The development of the full range of services necessary for childbirth has been put on hold for years in Laval, Longueuil, Sept-ĂŽles, Salaberry-de-Valleyfield, Pointe-Saint-Charles, and the Magdalen Islands.
This doesn’t even account for the forced and sudden closures of existing services, like the one in Lévis last January.
Each time, it’s the same story: staff shortages, unsuitable buildings, excessive costs, insufficient budgets, and more.
But each time, what’s really at issue is a lack of political will.
The affected families learn the news through the media. And all they’re told is to find somewhere else to give birth. Further away. In an already overwhelmed hospital.
Meanwhile, solutions that families value already exist, but are systematically dismissed.
For example, we know that birthing centers reduce unnecessary medical interventions. They cost the healthcare system less by easing care pathways. Likewise, midwives can follow a pregnancy from beginning to end and safely support home births in most cases. Communities, families, and midwives have already done the groundwork: we know what it takes to open birth centers outside hospitals.

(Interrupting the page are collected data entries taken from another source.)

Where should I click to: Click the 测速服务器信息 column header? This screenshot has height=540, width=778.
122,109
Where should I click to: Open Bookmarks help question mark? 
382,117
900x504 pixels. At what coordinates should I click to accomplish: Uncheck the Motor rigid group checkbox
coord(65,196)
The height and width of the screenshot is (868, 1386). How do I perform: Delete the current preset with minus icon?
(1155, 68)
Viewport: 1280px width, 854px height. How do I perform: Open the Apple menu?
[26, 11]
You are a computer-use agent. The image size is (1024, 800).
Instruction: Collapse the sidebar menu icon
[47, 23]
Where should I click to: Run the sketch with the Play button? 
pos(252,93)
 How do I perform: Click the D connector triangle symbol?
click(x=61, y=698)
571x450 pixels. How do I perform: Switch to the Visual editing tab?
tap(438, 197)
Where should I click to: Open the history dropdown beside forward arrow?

Similarly, the recent national conference on midwifery practice proposed concrete strategies for training and retaining more midwives.
But the funding needed to make this happen never arrives.
How can we explain the abandonment of these solutions?
This is a question that deserves a real answer. For years, we’ve heard about home care and at-home hospitalization. We’re told it’s more humane, more effective, less expensive, and that it relieves pressure on hospitals. We invest in it. We promote it. Very well.
But when it comes to childbirth, this reasoning suddenly disappears?
Giving birth at home or in a birth center is exactly that. It’s effective, humane, and safe care. It costs less. And it responds to what many families are asking for.
For this option to be truly accessible, three things are needed: enough midwives, services available throughout the province, and adapted regulations that fully recognize alternative ways of giving birth. Three conditions Québec still refuses to bring together.
Twenty-seven years after the legalization of midwifery practice, we are still far from that goal.
In 2008, the government committed to ensuring that 10% of pregnancy care would be provided by midwives by 2018. By 2025, that number had only reached 5.3%. Halfway there.
Should we understand that childbirth is not considered real healthcare in the eyes of the state? That this moment — one of the most important in a person’s life — does not deserve the same effort, the same commitment, the same imagination invested elsewhere in the healthcare system?
Every passing month means more poorly monitored pregnancies, more families forced to leave their region to give birth, more exhausted midwives leaving the profession, and more birthing centers closing before they even have the chance to open.
The status quo is a choice. It’s time to make a different one.
Landry’s letter raises an important question: why do childbirth services continue to be treated as secondary in Québec’s healthcare system, despite the growing needs of families?
As closures continue and regional inequities deepen, the solutions being proposed aren’t new. Midwifery-led care, birthing centers, expanded community-based services, and the like, have long been recognized as safe, sustainable models of care. Our communities, from healthcare professionals to families and advocacy groups, have already done so much of the work needed to identify what needs to change. What we need now is the political will to invest in these services across Québec, so we can ensure all families can experience childbirth with autonomy and safety.